● **INPUT RECORDS**
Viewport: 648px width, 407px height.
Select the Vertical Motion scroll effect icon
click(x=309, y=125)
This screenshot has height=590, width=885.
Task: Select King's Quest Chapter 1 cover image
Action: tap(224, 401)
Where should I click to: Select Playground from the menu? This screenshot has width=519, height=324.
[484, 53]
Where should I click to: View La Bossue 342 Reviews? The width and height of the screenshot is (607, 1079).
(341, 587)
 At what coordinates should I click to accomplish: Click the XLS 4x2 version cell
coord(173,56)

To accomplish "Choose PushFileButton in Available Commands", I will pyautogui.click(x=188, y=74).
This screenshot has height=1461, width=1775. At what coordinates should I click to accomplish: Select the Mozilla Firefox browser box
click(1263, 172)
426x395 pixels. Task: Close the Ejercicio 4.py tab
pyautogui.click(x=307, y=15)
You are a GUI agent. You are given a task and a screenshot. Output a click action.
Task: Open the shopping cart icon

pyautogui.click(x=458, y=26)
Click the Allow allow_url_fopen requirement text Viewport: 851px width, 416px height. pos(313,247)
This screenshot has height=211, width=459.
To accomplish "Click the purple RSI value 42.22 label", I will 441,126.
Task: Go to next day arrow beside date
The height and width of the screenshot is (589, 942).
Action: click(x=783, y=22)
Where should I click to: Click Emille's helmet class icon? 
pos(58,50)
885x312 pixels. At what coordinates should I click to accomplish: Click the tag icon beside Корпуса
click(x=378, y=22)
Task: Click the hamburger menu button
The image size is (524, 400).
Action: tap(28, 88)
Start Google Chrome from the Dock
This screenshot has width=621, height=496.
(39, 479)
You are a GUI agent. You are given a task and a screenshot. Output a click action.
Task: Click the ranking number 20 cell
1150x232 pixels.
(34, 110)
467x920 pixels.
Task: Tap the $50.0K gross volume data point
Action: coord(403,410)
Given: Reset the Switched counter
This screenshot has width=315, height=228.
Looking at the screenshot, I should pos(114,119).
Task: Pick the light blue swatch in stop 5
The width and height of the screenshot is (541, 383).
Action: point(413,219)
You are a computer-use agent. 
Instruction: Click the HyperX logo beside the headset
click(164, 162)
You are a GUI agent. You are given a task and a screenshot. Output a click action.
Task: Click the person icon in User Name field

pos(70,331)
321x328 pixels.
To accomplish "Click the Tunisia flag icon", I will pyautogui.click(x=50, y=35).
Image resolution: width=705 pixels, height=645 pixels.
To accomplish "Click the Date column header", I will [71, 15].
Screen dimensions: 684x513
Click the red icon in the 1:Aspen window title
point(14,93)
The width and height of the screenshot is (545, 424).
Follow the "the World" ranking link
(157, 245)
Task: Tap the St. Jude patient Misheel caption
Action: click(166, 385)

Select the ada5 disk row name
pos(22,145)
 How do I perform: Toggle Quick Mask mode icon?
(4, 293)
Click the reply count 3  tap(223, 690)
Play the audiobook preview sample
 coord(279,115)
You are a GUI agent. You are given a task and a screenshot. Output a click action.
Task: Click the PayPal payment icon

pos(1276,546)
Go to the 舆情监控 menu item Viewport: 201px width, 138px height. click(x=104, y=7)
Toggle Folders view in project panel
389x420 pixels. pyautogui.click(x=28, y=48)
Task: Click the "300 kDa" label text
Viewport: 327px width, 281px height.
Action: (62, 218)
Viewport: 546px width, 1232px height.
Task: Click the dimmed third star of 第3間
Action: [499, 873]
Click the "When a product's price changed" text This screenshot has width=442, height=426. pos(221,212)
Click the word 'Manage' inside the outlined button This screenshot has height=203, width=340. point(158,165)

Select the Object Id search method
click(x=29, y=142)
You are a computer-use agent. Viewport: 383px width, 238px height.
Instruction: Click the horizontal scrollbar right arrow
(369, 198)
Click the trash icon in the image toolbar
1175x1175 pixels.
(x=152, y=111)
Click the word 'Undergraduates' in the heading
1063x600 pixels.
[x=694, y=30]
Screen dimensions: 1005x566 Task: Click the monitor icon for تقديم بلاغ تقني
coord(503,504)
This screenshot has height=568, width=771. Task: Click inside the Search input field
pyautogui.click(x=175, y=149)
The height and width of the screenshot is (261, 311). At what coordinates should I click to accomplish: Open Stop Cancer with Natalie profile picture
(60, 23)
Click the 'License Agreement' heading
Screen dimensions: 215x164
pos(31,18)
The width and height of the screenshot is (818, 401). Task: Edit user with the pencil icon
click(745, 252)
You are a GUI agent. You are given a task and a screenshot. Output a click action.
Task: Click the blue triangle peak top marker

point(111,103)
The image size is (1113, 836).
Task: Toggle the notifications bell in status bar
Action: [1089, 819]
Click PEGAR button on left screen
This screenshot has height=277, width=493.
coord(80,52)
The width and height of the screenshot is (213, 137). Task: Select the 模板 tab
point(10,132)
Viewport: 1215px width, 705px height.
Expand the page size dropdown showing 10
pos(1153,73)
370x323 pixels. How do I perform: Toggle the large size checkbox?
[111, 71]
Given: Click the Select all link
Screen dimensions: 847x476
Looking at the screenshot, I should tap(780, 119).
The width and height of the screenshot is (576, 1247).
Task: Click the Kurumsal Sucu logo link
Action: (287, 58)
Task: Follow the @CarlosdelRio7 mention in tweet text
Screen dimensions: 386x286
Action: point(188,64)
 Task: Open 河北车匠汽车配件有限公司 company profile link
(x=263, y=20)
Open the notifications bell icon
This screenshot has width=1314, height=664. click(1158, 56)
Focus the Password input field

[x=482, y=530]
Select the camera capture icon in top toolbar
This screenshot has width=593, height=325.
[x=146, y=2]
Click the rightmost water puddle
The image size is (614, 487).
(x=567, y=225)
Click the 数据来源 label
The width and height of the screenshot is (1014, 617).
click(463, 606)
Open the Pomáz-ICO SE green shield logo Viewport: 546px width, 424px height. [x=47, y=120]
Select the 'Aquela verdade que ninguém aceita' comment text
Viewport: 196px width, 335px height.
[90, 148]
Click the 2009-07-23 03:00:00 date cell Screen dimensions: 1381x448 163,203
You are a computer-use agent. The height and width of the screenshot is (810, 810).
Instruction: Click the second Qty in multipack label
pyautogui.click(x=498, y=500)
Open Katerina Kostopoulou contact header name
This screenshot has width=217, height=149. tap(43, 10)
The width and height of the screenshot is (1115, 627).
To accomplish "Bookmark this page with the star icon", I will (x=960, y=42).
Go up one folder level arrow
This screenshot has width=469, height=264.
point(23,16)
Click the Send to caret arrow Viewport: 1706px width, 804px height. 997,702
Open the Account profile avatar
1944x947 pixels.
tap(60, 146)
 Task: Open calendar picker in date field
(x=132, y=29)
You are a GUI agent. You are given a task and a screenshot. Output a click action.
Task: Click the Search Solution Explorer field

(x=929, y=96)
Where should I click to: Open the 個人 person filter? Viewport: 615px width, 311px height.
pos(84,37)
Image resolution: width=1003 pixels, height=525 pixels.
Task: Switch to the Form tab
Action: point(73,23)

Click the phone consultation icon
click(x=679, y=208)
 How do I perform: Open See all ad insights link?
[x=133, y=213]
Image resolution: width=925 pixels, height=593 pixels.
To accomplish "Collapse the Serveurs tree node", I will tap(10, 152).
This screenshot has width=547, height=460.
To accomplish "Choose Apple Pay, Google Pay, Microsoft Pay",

● **WHAT YOU NEED TO DO**
Transcribe every record exactly.

● **ANSWER BOX**
Viewport: 648px width, 407px height.
Select the Vertical Motion scroll effect icon
click(x=309, y=125)
This screenshot has height=590, width=885.
Task: Select King's Quest Chapter 1 cover image
Action: tap(224, 401)
Where should I click to: Select Playground from the menu? This screenshot has width=519, height=324.
[484, 53]
Where should I click to: View La Bossue 342 Reviews? The width and height of the screenshot is (607, 1079).
(341, 587)
 At what coordinates should I click to accomplish: Click the XLS 4x2 version cell
coord(173,56)

To accomplish "Choose PushFileButton in Available Commands", I will pyautogui.click(x=188, y=74).
This screenshot has height=1461, width=1775. At what coordinates should I click to accomplish: Select the Mozilla Firefox browser box
click(1263, 172)
426x395 pixels. Task: Close the Ejercicio 4.py tab
pyautogui.click(x=307, y=15)
You are a GUI agent. You are given a task and a screenshot. Output a click action.
Task: Open the shopping cart icon

pyautogui.click(x=458, y=26)
Click the Allow allow_url_fopen requirement text Viewport: 851px width, 416px height. pos(313,247)
This screenshot has height=211, width=459.
To accomplish "Click the purple RSI value 42.22 label", I will 441,126.
Task: Go to next day arrow beside date
The height and width of the screenshot is (589, 942).
Action: click(x=783, y=22)
Where should I click to: Click Emille's helmet class icon? 
pos(58,50)
885x312 pixels. At what coordinates should I click to accomplish: Click the tag icon beside Корпуса
click(x=378, y=22)
Task: Click the hamburger menu button
The image size is (524, 400).
Action: tap(28, 88)
Start Google Chrome from the Dock
This screenshot has width=621, height=496.
(39, 479)
You are a GUI agent. You are given a task and a screenshot. Output a click action.
Task: Click the ranking number 20 cell
1150x232 pixels.
(34, 110)
467x920 pixels.
Task: Tap the $50.0K gross volume data point
Action: coord(403,410)
Given: Reset the Switched counter
This screenshot has width=315, height=228.
Looking at the screenshot, I should pos(114,119).
Task: Pick the light blue swatch in stop 5
The width and height of the screenshot is (541, 383).
Action: point(413,219)
You are a computer-use agent. 
Instruction: Click the HyperX logo beside the headset
click(164, 162)
You are a GUI agent. You are given a task and a screenshot. Output a click action.
Task: Click the person icon in User Name field

pos(70,331)
321x328 pixels.
To accomplish "Click the Tunisia flag icon", I will pyautogui.click(x=50, y=35).
Image resolution: width=705 pixels, height=645 pixels.
To accomplish "Click the Date column header", I will [71, 15].
Screen dimensions: 684x513
Click the red icon in the 1:Aspen window title
point(14,93)
The width and height of the screenshot is (545, 424).
Follow the "the World" ranking link
(157, 245)
Task: Tap the St. Jude patient Misheel caption
Action: click(166, 385)

Select the ada5 disk row name
pos(22,145)
 How do I perform: Toggle Quick Mask mode icon?
(4, 293)
Click the reply count 3  tap(223, 690)
Play the audiobook preview sample
 coord(279,115)
You are a GUI agent. You are given a task and a screenshot. Output a click action.
Task: Click the PayPal payment icon

pos(1276,546)
Go to the 舆情监控 menu item Viewport: 201px width, 138px height. click(x=104, y=7)
Toggle Folders view in project panel
389x420 pixels. pyautogui.click(x=28, y=48)
Task: Click the "300 kDa" label text
Viewport: 327px width, 281px height.
Action: (62, 218)
Viewport: 546px width, 1232px height.
Task: Click the dimmed third star of 第3間
Action: [499, 873]
Click the "When a product's price changed" text This screenshot has width=442, height=426. pos(221,212)
Click the word 'Manage' inside the outlined button This screenshot has height=203, width=340. point(158,165)

Select the Object Id search method
click(x=29, y=142)
You are a computer-use agent. Viewport: 383px width, 238px height.
Instruction: Click the horizontal scrollbar right arrow
(369, 198)
Click the trash icon in the image toolbar
1175x1175 pixels.
(x=152, y=111)
Click the word 'Undergraduates' in the heading
1063x600 pixels.
[x=694, y=30]
Screen dimensions: 1005x566 Task: Click the monitor icon for تقديم بلاغ تقني
coord(503,504)
This screenshot has height=568, width=771. Task: Click inside the Search input field
pyautogui.click(x=175, y=149)
The height and width of the screenshot is (261, 311). At what coordinates should I click to accomplish: Open Stop Cancer with Natalie profile picture
(60, 23)
Click the 'License Agreement' heading
Screen dimensions: 215x164
pos(31,18)
The width and height of the screenshot is (818, 401). Task: Edit user with the pencil icon
click(745, 252)
You are a GUI agent. You are given a task and a screenshot. Output a click action.
Task: Click the blue triangle peak top marker

point(111,103)
The image size is (1113, 836).
Task: Toggle the notifications bell in status bar
Action: [1089, 819]
Click PEGAR button on left screen
This screenshot has height=277, width=493.
coord(80,52)
The width and height of the screenshot is (213, 137). Task: Select the 模板 tab
point(10,132)
Viewport: 1215px width, 705px height.
Expand the page size dropdown showing 10
pos(1153,73)
370x323 pixels. How do I perform: Toggle the large size checkbox?
[111, 71]
Given: Click the Select all link
Screen dimensions: 847x476
Looking at the screenshot, I should tap(780, 119).
The width and height of the screenshot is (576, 1247).
Task: Click the Kurumsal Sucu logo link
Action: (287, 58)
Task: Follow the @CarlosdelRio7 mention in tweet text
Screen dimensions: 386x286
Action: point(188,64)
 Task: Open 河北车匠汽车配件有限公司 company profile link
(x=263, y=20)
Open the notifications bell icon
This screenshot has width=1314, height=664. click(1158, 56)
Focus the Password input field

[x=482, y=530]
Select the camera capture icon in top toolbar
This screenshot has width=593, height=325.
[x=146, y=2]
Click the rightmost water puddle
The image size is (614, 487).
(x=567, y=225)
Click the 数据来源 label
The width and height of the screenshot is (1014, 617).
click(463, 606)
Open the Pomáz-ICO SE green shield logo Viewport: 546px width, 424px height. [x=47, y=120]
Select the 'Aquela verdade que ninguém aceita' comment text
Viewport: 196px width, 335px height.
[90, 148]
Click the 2009-07-23 03:00:00 date cell Screen dimensions: 1381x448 163,203
You are a computer-use agent. The height and width of the screenshot is (810, 810).
Instruction: Click the second Qty in multipack label
pyautogui.click(x=498, y=500)
Open Katerina Kostopoulou contact header name
This screenshot has width=217, height=149. tap(43, 10)
The width and height of the screenshot is (1115, 627).
To accomplish "Bookmark this page with the star icon", I will (x=960, y=42).
Go up one folder level arrow
This screenshot has width=469, height=264.
point(23,16)
Click the Send to caret arrow Viewport: 1706px width, 804px height. 997,702
Open the Account profile avatar
1944x947 pixels.
tap(60, 146)
 Task: Open calendar picker in date field
(x=132, y=29)
You are a GUI agent. You are given a task and a screenshot. Output a click action.
Task: Click the Search Solution Explorer field

(x=929, y=96)
Where should I click to: Open the 個人 person filter? Viewport: 615px width, 311px height.
pos(84,37)
Image resolution: width=1003 pixels, height=525 pixels.
Task: Switch to the Form tab
Action: point(73,23)

Click the phone consultation icon
click(x=679, y=208)
 How do I perform: Open See all ad insights link?
[x=133, y=213]
Image resolution: width=925 pixels, height=593 pixels.
To accomplish "Collapse the Serveurs tree node", I will tap(10, 152).
This screenshot has width=547, height=460.
To accomplish "Choose Apple Pay, Google Pay, Microsoft Pay",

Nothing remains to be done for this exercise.